The discovery of Arkaim reinvigorated the debate about the original homeland of the Indo-Europeans, seemingly confirming its location in Siberia. After their discovery, Arkaim and the Land of Towns have been interpreted by some as the "land of the Aryans", the centre of a statehood of a monarchical type, and ultimately the model for a new spiritual civilisation harmonised with the universe. Agencies related to the Russian Orthodox Church have been critical of such activities relating to Arkaim's archaeology.
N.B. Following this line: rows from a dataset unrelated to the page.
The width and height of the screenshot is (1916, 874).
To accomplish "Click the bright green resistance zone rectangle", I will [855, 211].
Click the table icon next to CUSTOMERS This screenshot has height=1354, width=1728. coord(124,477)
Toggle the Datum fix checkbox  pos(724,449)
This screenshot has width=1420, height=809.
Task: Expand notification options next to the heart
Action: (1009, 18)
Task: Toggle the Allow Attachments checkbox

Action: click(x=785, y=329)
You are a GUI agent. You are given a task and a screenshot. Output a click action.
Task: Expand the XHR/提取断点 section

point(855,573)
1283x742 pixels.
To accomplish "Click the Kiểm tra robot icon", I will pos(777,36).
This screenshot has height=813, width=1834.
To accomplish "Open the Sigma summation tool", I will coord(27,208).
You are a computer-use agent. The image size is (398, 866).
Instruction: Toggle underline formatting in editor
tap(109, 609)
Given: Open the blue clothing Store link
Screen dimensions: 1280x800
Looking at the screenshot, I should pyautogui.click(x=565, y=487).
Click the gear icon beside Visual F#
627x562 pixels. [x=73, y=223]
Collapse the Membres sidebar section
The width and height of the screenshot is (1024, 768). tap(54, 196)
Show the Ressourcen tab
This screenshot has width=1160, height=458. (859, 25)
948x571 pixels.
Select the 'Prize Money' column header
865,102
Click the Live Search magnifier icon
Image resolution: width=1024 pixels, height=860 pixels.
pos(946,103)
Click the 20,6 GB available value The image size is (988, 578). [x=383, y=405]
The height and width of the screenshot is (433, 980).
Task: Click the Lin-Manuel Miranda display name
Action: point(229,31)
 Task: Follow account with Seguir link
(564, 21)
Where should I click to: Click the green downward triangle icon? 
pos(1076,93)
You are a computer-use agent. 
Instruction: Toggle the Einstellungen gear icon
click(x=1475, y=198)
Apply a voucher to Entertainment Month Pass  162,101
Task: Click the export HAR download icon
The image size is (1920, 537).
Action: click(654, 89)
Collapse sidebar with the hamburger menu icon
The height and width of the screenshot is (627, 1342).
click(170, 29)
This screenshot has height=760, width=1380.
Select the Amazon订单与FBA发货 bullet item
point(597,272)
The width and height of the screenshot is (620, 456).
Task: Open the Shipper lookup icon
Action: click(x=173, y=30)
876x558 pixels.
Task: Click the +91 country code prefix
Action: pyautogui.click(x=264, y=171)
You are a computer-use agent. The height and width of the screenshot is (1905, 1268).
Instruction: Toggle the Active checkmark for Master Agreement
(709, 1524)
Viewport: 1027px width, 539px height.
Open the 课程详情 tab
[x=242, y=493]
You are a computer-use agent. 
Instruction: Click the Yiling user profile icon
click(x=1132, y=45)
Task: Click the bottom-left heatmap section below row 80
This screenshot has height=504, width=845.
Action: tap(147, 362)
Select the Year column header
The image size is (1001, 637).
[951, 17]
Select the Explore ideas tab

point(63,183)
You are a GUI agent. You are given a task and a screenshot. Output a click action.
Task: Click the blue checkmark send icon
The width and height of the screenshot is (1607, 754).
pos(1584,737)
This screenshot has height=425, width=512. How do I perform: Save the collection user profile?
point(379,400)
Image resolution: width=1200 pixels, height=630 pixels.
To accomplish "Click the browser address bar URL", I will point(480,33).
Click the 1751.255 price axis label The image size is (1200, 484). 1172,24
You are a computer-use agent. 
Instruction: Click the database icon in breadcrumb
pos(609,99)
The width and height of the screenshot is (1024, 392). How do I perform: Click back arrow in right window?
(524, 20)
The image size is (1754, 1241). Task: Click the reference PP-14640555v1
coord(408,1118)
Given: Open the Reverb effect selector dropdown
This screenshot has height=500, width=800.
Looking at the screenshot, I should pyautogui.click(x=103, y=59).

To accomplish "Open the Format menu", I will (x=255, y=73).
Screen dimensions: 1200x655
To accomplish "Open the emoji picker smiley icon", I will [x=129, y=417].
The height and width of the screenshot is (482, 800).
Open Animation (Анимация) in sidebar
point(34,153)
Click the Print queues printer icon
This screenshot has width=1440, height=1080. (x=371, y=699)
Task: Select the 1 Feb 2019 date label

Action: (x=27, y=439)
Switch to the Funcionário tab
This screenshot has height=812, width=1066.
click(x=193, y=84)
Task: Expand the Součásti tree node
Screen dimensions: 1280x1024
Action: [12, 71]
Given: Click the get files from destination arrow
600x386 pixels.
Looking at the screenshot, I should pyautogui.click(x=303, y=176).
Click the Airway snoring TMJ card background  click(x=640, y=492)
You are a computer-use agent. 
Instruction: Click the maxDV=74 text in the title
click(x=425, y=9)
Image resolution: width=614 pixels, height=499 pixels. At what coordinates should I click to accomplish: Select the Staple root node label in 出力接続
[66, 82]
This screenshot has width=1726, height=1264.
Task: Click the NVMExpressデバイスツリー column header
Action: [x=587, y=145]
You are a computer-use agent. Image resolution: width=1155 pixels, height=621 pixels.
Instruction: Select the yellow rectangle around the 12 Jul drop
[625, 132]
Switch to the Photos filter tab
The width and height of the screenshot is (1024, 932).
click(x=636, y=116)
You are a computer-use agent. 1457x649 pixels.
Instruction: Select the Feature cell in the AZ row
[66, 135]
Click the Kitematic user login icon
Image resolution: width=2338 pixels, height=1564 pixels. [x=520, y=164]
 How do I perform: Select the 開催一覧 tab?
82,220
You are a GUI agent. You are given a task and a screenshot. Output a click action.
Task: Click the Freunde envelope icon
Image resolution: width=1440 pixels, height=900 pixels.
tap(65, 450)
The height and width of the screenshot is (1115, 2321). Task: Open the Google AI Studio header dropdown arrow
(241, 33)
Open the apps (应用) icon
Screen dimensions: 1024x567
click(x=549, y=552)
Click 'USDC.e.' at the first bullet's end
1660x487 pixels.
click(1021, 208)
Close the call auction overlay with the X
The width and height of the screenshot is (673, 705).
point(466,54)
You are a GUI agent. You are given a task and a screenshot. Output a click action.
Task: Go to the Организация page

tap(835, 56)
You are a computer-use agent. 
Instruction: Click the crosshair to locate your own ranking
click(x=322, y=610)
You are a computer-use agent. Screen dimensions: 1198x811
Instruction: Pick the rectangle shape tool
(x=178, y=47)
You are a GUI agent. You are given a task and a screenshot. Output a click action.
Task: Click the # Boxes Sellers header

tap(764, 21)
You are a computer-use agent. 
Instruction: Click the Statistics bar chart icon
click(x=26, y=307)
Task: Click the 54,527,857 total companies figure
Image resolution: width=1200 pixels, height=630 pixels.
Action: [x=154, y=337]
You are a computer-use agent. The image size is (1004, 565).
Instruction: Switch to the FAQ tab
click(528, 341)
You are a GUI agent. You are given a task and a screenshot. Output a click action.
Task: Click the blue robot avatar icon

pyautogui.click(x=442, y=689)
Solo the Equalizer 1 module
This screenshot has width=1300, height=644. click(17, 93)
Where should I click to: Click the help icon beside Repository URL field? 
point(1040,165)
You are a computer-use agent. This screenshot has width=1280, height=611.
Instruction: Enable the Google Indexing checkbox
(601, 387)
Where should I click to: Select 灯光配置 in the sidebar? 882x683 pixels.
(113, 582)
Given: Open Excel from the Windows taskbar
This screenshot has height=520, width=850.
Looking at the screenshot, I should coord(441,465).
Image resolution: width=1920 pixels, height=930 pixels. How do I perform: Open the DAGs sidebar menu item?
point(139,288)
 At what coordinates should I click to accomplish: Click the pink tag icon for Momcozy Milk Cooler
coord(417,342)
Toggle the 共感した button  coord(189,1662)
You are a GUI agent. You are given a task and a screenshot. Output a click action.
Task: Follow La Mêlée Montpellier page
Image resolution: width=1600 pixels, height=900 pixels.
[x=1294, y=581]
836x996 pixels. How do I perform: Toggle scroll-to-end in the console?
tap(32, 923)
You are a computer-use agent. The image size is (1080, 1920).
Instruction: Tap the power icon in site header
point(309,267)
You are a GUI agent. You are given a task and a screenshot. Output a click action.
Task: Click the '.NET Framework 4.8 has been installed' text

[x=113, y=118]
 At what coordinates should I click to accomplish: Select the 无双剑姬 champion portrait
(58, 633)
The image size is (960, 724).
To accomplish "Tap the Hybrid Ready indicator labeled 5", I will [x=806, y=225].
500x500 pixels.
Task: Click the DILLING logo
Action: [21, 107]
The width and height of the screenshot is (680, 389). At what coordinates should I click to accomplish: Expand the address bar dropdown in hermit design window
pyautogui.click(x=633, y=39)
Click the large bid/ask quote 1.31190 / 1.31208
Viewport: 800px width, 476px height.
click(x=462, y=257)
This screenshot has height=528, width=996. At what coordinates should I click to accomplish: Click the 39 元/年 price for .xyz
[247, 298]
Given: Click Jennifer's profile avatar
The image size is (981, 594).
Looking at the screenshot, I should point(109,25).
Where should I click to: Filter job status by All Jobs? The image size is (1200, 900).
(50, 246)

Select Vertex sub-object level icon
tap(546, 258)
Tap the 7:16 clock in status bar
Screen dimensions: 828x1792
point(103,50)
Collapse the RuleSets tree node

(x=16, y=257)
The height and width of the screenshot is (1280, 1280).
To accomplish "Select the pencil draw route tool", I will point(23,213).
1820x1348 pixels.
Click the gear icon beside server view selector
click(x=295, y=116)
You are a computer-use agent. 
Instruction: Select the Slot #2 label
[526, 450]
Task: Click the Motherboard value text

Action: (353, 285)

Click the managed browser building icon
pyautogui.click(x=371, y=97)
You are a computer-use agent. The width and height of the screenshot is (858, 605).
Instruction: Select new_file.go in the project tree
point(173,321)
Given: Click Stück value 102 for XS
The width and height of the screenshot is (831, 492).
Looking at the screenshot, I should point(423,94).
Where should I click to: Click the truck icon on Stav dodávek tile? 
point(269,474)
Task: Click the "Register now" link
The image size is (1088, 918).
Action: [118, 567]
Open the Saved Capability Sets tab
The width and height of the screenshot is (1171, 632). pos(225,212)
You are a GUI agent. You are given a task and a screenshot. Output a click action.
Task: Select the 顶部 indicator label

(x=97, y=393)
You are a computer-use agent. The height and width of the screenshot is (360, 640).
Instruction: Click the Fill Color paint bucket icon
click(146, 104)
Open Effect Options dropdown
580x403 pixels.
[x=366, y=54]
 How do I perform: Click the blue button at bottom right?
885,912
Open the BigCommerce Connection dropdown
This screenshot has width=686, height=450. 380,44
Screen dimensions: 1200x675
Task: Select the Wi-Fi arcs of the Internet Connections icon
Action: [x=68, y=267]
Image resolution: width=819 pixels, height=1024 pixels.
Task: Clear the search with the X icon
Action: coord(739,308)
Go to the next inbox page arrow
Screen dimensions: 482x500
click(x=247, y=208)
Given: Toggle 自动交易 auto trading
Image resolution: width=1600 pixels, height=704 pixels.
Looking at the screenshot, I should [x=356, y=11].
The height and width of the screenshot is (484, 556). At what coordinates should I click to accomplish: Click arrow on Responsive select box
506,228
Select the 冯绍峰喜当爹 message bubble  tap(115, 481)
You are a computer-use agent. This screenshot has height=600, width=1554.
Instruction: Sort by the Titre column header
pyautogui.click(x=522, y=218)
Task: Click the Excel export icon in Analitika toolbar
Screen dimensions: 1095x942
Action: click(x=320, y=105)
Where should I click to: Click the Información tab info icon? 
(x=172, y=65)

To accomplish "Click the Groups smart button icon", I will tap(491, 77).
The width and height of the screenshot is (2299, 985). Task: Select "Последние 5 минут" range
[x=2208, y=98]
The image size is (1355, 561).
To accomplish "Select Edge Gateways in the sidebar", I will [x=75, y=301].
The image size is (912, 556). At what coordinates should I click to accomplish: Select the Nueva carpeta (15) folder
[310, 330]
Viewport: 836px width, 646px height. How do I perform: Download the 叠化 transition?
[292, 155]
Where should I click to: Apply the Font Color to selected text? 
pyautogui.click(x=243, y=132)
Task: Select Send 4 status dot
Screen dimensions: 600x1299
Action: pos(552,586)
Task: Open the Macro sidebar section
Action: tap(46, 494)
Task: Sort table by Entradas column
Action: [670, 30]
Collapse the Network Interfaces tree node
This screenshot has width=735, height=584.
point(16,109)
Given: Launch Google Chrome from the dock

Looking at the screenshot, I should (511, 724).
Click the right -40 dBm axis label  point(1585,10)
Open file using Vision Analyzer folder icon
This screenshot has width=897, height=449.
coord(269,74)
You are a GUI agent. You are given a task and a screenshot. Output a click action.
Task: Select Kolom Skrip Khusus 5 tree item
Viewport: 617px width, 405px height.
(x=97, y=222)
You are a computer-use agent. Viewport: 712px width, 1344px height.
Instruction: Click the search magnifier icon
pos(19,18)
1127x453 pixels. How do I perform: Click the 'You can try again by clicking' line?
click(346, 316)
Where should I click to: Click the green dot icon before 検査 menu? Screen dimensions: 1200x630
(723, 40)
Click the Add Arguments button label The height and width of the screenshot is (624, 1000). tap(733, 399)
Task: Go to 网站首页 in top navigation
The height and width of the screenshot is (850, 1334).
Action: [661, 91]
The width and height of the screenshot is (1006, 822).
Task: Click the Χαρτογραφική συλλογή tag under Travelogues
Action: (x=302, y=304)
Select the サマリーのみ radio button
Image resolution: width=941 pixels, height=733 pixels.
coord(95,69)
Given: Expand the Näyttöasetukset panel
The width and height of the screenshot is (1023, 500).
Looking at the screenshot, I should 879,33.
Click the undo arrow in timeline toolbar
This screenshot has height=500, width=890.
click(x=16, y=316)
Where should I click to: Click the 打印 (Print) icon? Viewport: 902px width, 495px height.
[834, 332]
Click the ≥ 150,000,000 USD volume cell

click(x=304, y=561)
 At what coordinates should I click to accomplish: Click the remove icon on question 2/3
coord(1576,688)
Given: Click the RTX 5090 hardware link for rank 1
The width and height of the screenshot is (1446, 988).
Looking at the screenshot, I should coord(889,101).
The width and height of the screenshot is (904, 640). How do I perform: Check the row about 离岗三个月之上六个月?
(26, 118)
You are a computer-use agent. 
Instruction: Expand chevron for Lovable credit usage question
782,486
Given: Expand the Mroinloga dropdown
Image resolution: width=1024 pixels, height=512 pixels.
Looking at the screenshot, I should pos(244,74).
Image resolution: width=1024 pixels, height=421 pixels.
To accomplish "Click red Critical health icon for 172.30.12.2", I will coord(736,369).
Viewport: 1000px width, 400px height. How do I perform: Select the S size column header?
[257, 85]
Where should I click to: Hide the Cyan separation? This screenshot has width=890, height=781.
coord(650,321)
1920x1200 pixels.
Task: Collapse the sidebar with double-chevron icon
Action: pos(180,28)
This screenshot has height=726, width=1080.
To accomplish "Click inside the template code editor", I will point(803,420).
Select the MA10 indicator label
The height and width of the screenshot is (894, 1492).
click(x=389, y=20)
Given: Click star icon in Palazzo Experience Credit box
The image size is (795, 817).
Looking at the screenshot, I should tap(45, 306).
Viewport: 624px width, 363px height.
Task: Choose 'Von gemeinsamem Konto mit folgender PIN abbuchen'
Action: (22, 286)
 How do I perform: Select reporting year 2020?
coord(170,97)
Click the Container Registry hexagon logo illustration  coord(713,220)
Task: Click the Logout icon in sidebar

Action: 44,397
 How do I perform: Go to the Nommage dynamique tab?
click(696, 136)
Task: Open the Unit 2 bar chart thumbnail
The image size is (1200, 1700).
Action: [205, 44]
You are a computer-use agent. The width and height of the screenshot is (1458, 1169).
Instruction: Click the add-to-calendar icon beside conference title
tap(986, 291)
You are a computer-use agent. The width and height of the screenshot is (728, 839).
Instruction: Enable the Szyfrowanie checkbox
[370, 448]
The discovery of Arkaim and the Land of Towns has fueled the growth of schools of thought among Russian Rodnovers, Roerichians, Assianists, Zoroastrians, Hindus, and others which regard the archaeological site as the second homeland of the Indo-Europeans, who originally dwelt in Arctic regions and migrated southwards when the weather there became glacial, then spreading from Siberia to the south and the west, eventually developing into other civilisations. According to them, all Vedic knowledge originated in the southern Urals. Some of them identify Arkaim as the Asgard of Odin spoken of in Germanic mythology. The Russian Zoroastrian movement identifies Arkaim as the place where Zoroaster was born. Arkaim is designated as a "national and spiritual shrine" of Russia and has become a holy site for Rodnover, Zoroastrian and other religious movements.